Clayton Murzello: India's fast train to success
Skipper Virat Kohli's outstanding pace attack will be more envied if Johannesburg-like victories are repeated on tours to England and Oz
Bhuvneshwar Kumar (left) celebrates the dismissal of SA batsman AB de Villiers with skipper Virat Kohli and KL Rahul during the Jo'burg Test last week. Pic/AFP
India deserved all the accolades they received for winning the third and final Test against South Africa in Johannesburg on a brute of a wicket. If we see more of such horror strips, the International Cricket Council could consider introducing a bravery section to their annual awards.
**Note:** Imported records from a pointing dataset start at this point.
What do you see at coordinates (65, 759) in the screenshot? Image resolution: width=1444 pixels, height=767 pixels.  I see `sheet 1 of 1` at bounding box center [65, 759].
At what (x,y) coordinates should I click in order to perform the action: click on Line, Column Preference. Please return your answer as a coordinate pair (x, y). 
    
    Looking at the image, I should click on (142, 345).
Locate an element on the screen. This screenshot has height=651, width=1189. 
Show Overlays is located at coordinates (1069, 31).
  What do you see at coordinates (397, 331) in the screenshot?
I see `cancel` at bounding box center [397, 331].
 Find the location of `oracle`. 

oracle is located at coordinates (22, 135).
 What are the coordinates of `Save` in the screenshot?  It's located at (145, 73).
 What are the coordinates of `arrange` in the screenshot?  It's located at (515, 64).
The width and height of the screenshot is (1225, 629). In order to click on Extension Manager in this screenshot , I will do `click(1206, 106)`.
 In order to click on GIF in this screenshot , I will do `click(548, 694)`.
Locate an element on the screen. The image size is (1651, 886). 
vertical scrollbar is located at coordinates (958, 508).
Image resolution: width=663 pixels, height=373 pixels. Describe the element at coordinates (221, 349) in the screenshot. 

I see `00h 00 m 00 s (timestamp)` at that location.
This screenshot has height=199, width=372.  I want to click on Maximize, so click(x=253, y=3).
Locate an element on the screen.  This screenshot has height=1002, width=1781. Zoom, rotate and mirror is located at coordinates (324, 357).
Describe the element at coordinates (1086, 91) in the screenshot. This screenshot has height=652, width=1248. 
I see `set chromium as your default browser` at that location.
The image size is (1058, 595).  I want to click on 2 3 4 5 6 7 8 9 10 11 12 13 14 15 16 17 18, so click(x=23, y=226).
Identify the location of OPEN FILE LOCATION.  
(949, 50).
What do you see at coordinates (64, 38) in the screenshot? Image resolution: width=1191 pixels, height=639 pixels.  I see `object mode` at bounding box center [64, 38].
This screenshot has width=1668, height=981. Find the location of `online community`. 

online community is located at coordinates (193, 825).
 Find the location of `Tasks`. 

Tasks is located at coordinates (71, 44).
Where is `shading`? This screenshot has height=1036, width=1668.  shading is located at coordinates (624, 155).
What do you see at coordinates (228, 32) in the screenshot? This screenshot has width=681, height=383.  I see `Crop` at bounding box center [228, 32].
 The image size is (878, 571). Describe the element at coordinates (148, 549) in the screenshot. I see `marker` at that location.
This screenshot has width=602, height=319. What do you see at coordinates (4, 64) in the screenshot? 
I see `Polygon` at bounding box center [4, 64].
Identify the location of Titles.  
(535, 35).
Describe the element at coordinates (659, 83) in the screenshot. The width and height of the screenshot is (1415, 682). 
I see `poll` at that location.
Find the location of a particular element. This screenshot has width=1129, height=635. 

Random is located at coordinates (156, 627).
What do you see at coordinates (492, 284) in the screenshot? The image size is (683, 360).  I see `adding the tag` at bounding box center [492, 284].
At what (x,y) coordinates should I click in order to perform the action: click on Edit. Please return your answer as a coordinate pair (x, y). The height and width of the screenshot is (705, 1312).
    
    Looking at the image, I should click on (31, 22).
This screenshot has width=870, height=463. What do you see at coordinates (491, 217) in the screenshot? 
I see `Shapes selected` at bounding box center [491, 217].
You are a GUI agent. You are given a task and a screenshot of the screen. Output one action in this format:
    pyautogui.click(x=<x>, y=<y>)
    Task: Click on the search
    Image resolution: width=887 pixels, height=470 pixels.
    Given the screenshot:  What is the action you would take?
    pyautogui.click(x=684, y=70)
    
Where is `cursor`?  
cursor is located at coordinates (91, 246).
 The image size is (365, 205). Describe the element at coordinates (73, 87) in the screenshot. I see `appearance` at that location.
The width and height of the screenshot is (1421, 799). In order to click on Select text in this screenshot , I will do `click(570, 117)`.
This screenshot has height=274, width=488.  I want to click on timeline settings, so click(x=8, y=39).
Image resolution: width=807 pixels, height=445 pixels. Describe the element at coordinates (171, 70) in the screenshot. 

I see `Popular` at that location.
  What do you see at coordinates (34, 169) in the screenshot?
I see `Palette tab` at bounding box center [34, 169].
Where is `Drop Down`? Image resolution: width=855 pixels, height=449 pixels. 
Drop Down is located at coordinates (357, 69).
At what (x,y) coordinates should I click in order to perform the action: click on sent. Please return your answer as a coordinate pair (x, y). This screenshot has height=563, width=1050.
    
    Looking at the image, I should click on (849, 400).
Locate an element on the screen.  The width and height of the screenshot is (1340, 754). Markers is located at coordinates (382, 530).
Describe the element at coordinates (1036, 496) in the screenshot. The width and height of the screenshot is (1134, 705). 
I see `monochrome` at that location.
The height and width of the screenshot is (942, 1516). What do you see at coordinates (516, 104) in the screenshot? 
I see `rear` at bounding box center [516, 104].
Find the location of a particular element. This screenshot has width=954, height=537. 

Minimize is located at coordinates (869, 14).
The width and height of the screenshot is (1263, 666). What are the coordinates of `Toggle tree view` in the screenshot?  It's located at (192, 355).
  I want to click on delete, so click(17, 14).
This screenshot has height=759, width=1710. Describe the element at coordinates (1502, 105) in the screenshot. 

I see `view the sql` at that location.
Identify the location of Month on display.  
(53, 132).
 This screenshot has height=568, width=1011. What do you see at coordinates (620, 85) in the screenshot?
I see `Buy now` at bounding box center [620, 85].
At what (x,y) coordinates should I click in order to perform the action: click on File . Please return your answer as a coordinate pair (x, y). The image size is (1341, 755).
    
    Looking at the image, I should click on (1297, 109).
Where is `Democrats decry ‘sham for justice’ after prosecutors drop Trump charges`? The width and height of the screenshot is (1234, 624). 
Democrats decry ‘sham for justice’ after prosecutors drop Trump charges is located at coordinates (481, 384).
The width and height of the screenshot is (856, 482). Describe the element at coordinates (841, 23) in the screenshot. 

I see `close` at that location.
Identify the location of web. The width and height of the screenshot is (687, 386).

That the Indians claimed 60 wickets in three Tests proves that the series was far more closely fought than the 2-1 series scoreline suggests.
Each of the three games was riveting and, save the pitch in the final Test at the Wanderers, five-day cricket was well-endorsed at a time when Test cricket's popularity and future is questioned, challenged and dissected. Like in every series, there are aspects to rue and most pundits felt the Indian think-tank erred in leaving Ajinkya Rahane out of the side for the first two Tests. Rahane added yeast to the rue factor as it were, by scoring an invaluable 48 in India's second innings.
To be fair, India were in a damned-if-you-do-damned-if-you-don't situation. Had they included Rahane for the Cape Town and Centurion Tests and the Mumbai batsman failed, the critics would have pounced on them, asking why an out-of-form was included.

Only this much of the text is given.